Wills Augen hingen an JJ’s Mund, der Junge sog jedes Wort in sich hinein. „Und dann?“

„Ich habe lange nachgedacht, zu lange. Denn in der Zwischenzeit haben die Outrider immer weiter angegriffen und eure Städte zerstört“, gestand JJ. „Aber dann habe ich mich mit Mandarin, deinem Dad, Fireball und April getroffen und wir haben gemeinsam einen Plan geschmiedet, wie wir die Armee der Outrider schlagen könnten, ohne dass noch viele Menschen und auch Outrider ihr Leben lassen mussten. Die Menschen und die Zivilisten der Outrider waren zusammen erfolgreich, die Outrider sind besiegt, wir leben in Frieden. Trotzdem sind sehr viele Leute gestorben, wurden verletzt oder haben ihr Zuhause verloren, wie du. Und das ist zu einem großen Teil auch meine Schuld und daher arbeite ich diese jetzt im Königreich Jarr ab. Nebenbei gehe ich noch in die Schule und manchmal darf ich hierher und meine Mum und Fireball besuchen. Aber wenn ich das darf, dann wird das überwacht und ich darf das Grundstück nicht verlassen. Ich habe einen Chip in der Schulter, der sämtliche Bewegungen registriert und sofort Alarm auslöst, wenn ich dagegen verstoße. Deswegen konnte ich deinen Ball nicht holen. Es tut mir leid.“

Den letzten Satz sagte er sehr leise, aber er sah Will bei den vier Worten direkt in die Augen.

„Warum sagst du mir das jetzt?“ Will hob die Augen.

„Weil du mein bester Freund bist, vermutlich sogar mein Einziger und du die Wahrheit verdient hast.“ JJ seufzte. „Ich hätte es dir schon viel früher sagen sollen, aber ob du es glaubst oder nicht, ich hatte Angst. Angst, dass ich damit unsere Freundschaft kaputt mache. Deswegen war ich froh, dass ich bis heute Zeit hatte, dieses Gespräch vor mir her zu schieben.“

„Aber wir fanden auch, dass du alt genug bist, um die Wahrheit zu verkraften, Kumpel“, mischte sich Fireball ein. „Und deswegen hat dein Vater seine Zustimmung gegeben, dass er endlich mit dir reden durfte.“

Schweigen senkte sich über den Raum.

„Hast du alles verstanden?“ Colt strich seinem Sohn über den Arm, aber der sprang auf. „Klar hab ich das!“, fauchte er zornig. „Ich will jetzt aber nicht mehr darüber reden. Ich will gar nicht mehr mit dir reden!“ Nun schrie er JJ an. „Nie wieder, ich will einfach nur hier weg und nach Hause!“

Er wandte sich ab und stürmte aus dem Raum.

JJ stand wie erstarrt und sah ihm traurig nach. Mandarin sprang auf und ging auf ihren Sohn zu, während Colt sich ebenfalls abwandte.

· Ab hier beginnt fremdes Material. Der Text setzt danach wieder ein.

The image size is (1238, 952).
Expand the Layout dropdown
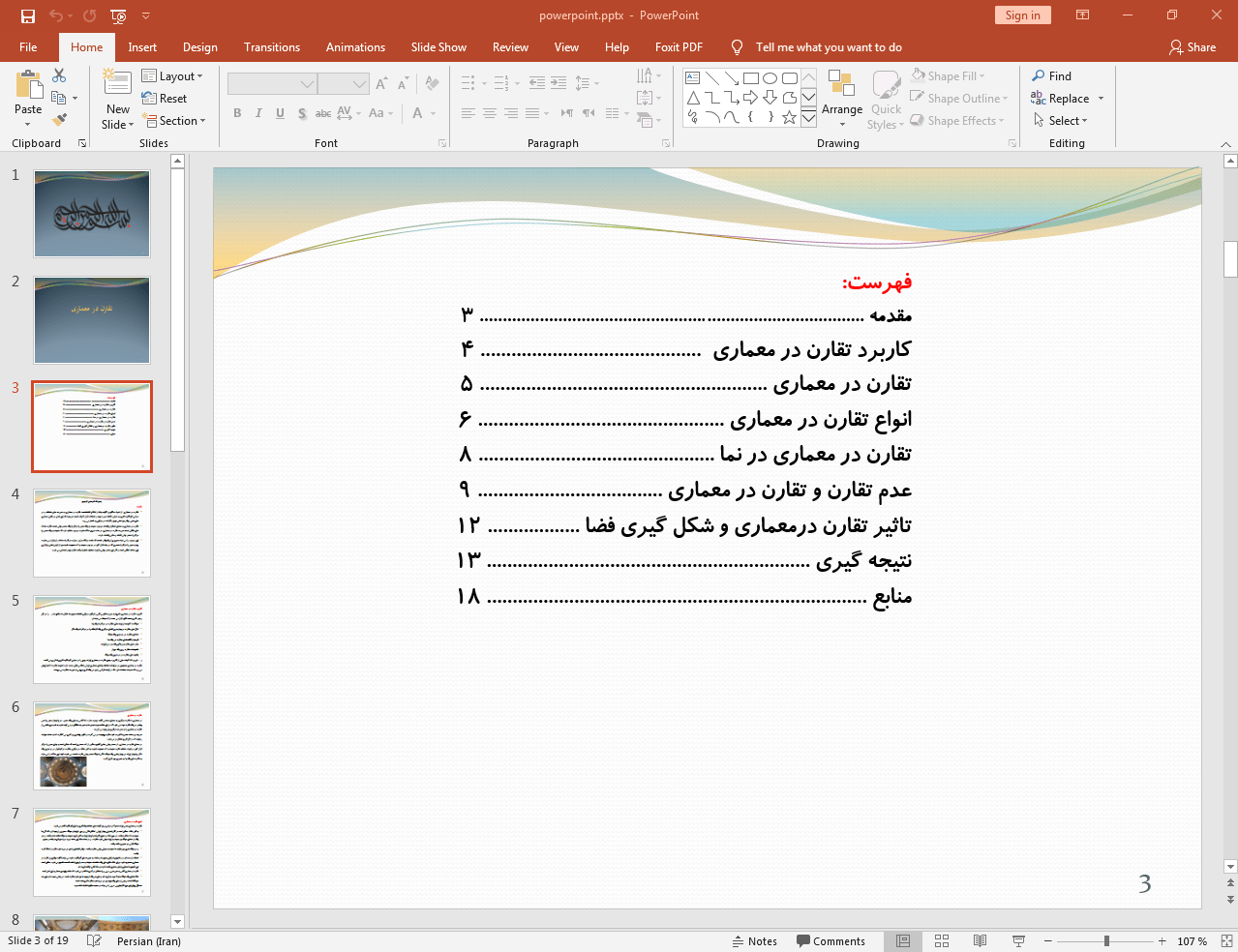[172, 76]
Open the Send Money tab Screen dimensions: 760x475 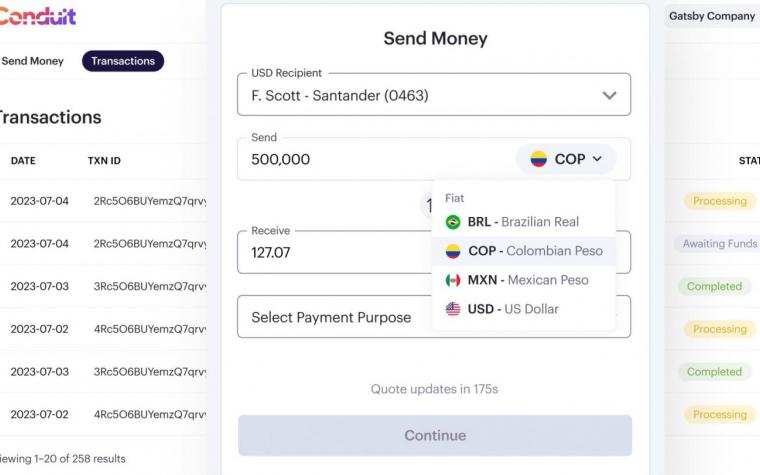pyautogui.click(x=32, y=61)
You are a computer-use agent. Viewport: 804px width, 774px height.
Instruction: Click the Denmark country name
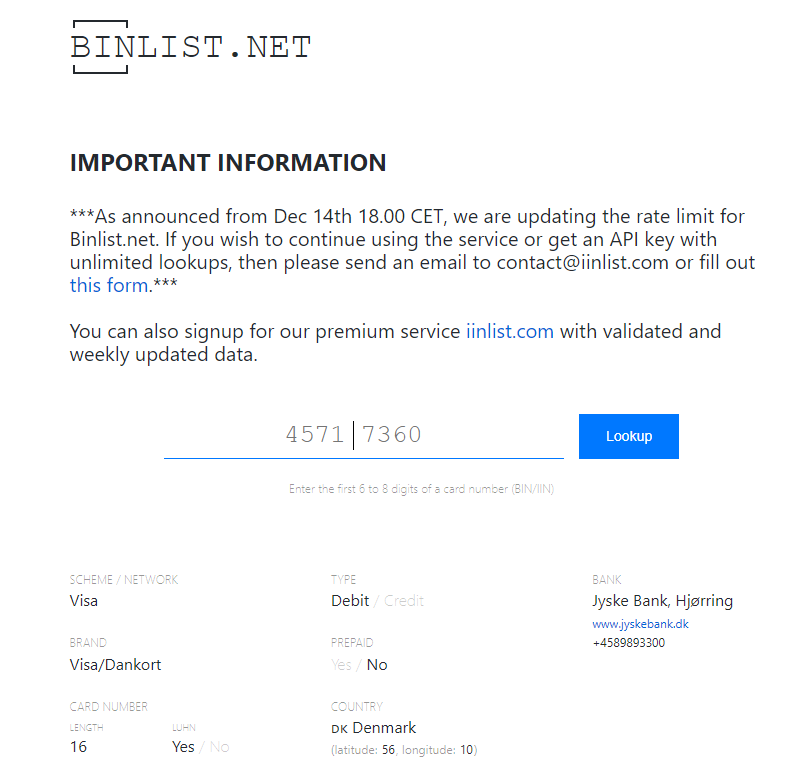pos(384,728)
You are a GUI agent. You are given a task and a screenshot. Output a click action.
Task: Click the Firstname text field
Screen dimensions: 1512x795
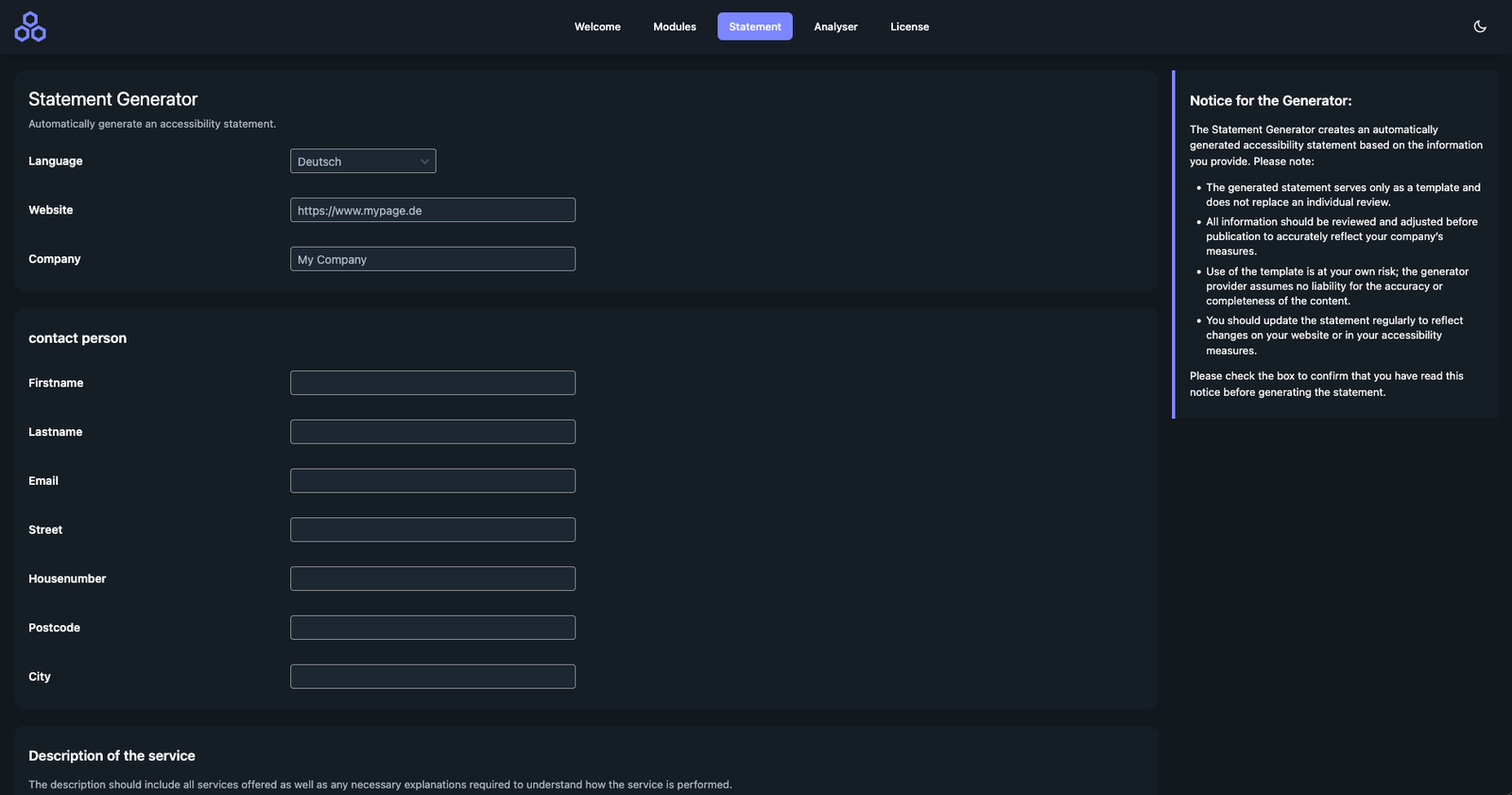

„Ich muss ihm nach.“ Der Cowboy sah ebenfalls zu JJ. „Damit hast du rechnen müssen“, meinte er. „Aber egal, wie er reagiert hat, besser hätten wir ihm die Sache auch nicht beibringen können.“

Mit diesen Worten verschwand der Cowboy.
 

„Jetzt hab ich uns allen den Tag verdorben.“ JJ ließ sich auf die Couch fallen. „Es tut mir leid Mum, Fireball.“ Er sprach die Worte, er meinte sie auch so, aber mit seinen Gedanken war er bei seinem Freund und dessen Vater. „Ich habe alles kaputt gemacht.“

„Unsinn!“ Fireball sah ihn ernst an. „Du warst ehrlich und die Wahrheit tut manchmal weh. Diese Erfahrung haben wir alle schon gemacht und wir haben es überlebt und daraus gelernt. Gib ihm ein wenig Zeit. Immerhin ist er Colts Sohn und dass bedeutet, erst schreien und rumpoltern, dann nachdenken, dann reden.“

„Meinst du?“ JJ sah ihn halb fragend, halb hoffnungsvoll an und Fireball nickte. Mandarin sah ihren Sohn ebenfalls zuversichtlich an. „Warte doch erst mal ab. Will braucht vielleicht eine Menge Zeit zum Nachdenken, aber das hattest du damals auch und du hast dich richtig entschieden. Und wie du schon gesagt hast, es braucht eben ein wenig Zeit“, machte sie ihm Mut und der Junge seufzte, ehe er schließlich nickte. „Es war richtig, ihm die Wahrheit zu sagen und jetzt warte ich eben.“ Er rieb sich die Stirn und sah Mandy dann hoffnungsvoll an. „Hast du nicht was von Schokoladenpudding gesagt? Mir ist nach Nervennahrung.“

Mandarin nickte lachend und stand dann auf. „Macht euch raus in die Sonne, ich bring den Nachtisch mit“, beschloss sie ihren Jungen und ihren Lebensgefährten ein wenig zu verwöhnen.

Trotz der unschönen Szene eben, ihr Leben war in Ordnung gekommen.

Sie arbeitete hauptsächlich im Oberkommando, manchmal auch noch im Krankenhaus, Fireball und sie lebten inzwischen zusammen und dieser akzeptierte ihren Sohn langsam ebenfalls als Teil ihres Lebens.